A day to remember it was, but NOT the way we hoped. Mum has been weak ever since she was ill in the Autumn (not surprising: it takes time when you are coming up for 90 ... ) but was getting better. Unfortunately she again developed the spasms in her neck which had plagued her last time she was ill. So she spent the day inert and non-participant (those of you who know her will realise just how far away from her usual self that was, and therefore seriously worrying). Fiona did what she could to calm her, but she spent the day frightened of the next spasm. As they come on more when she is tense, come on they did, and so she got tense ...

Several events had combined to bring this about. She is tired of feeling weak (but I know from when I was seriously ill that it does take a LONG time) and I'm sure feels she will never recover (we are assured she will but it will take time). She has full-time care at the moment: inevitably it varies somewhat in quality and compatibility with her - some people are doing a job, the best really care and are on the same wavelength; just recently we had one of the "lesser breed" who had possibly gone back to work too soon after an operation herself. Added to that everybody was, inevitably, busy (apologies to the person at her church who thought I was being critical about the lack of visits: I didn't mean it to come over that way, only to say she needed visits.) She also has an infection which is giving her a cough (fortunately not in the chest, but higher up) and got the runs through taking syrup of figs to counteract the codeine she was taking for her neck. Not surprisingly, it is ages since she had a decent night's sleep ....

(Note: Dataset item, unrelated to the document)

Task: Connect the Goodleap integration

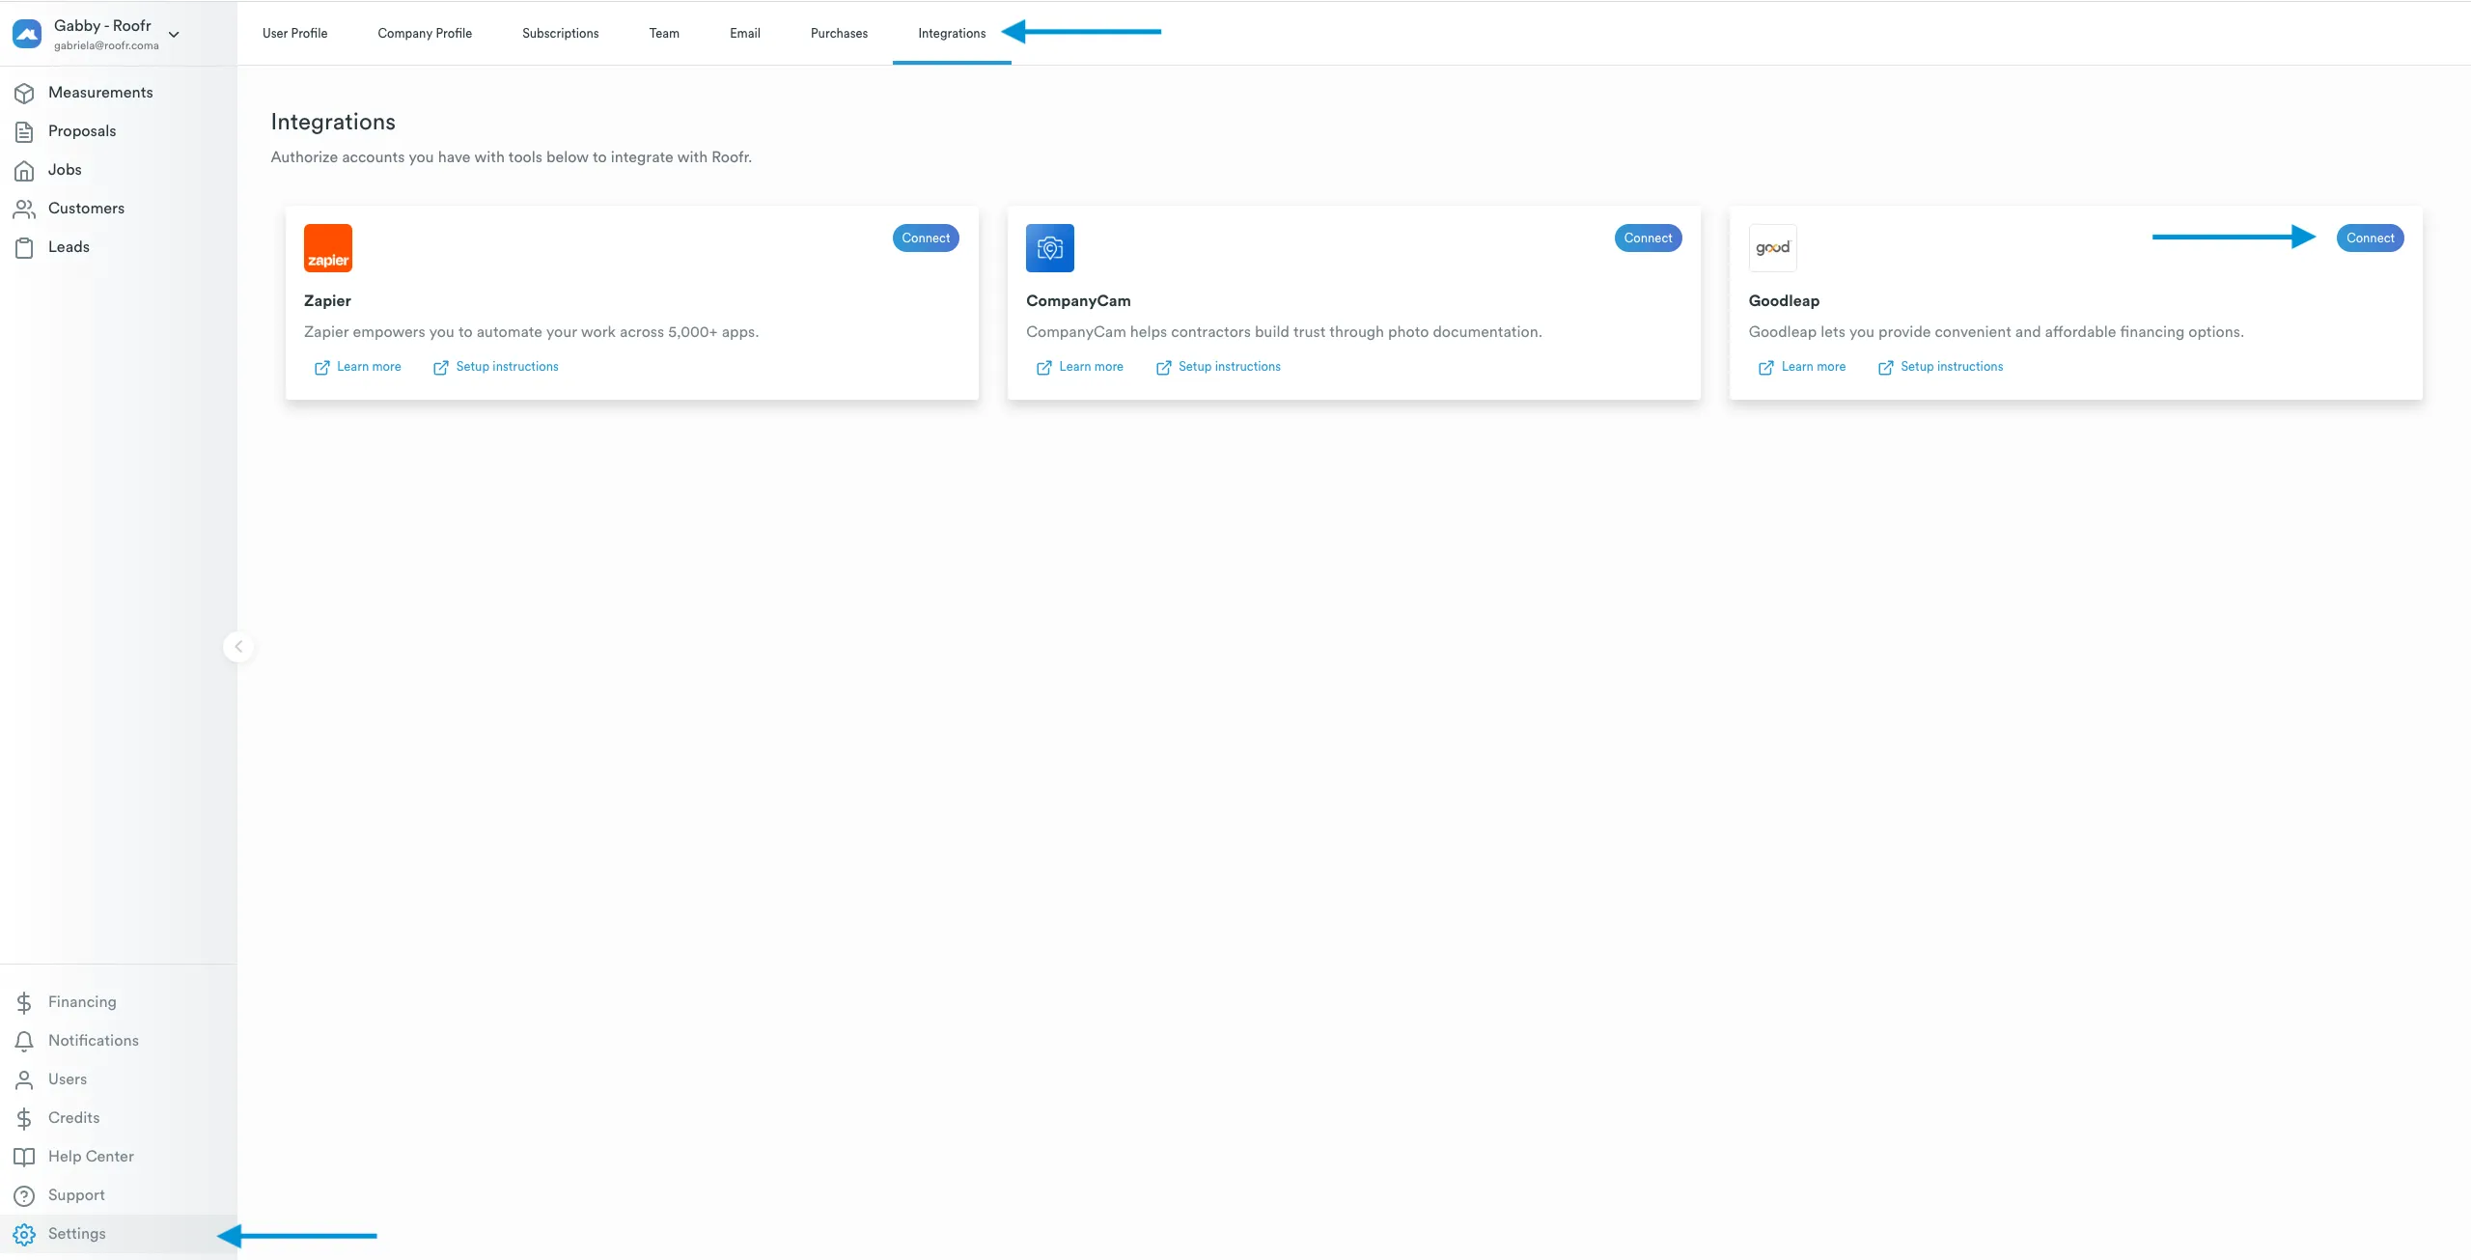Action: click(2370, 238)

What a catalogue of ills! It's not surprising she is a more than little depressed ... but she needs to eat, so she can regain strength, and she just doesn't realise how little she eats even when she is not under the weather. She most needs love and warmth and companionship to encourage her to keep going. (Unfortuanately I cannot get into her place.) There is a little light at the end of the tunnel: the osteopath says her neck is easing up, and she now has antibiotics for the cough which should start working soon.

Rang Fiona, who has borne the brunt of this, to find she is at her wits' end as our mother will not eat. She apparently feels nauseous (lack of food would be enough to cause that, ditto anxiety) and tends to the runs (possibly antibiotics, though the doctor did go for the ones that don't?) ... so she worries before she eats and after she eats ... in case she sets either off. She HAS to eat, otherwise she will die just as surely as those who starved to death under the Nazis or the Japs and she so much deserves better than that. I hate throwing up myself, so I can understand how hard it is, but her digestion will go up the creek by reason of starvation in its own right and then she will genuinely be unable to eat.

Not the best start to the New Year! Let's hope it gets better!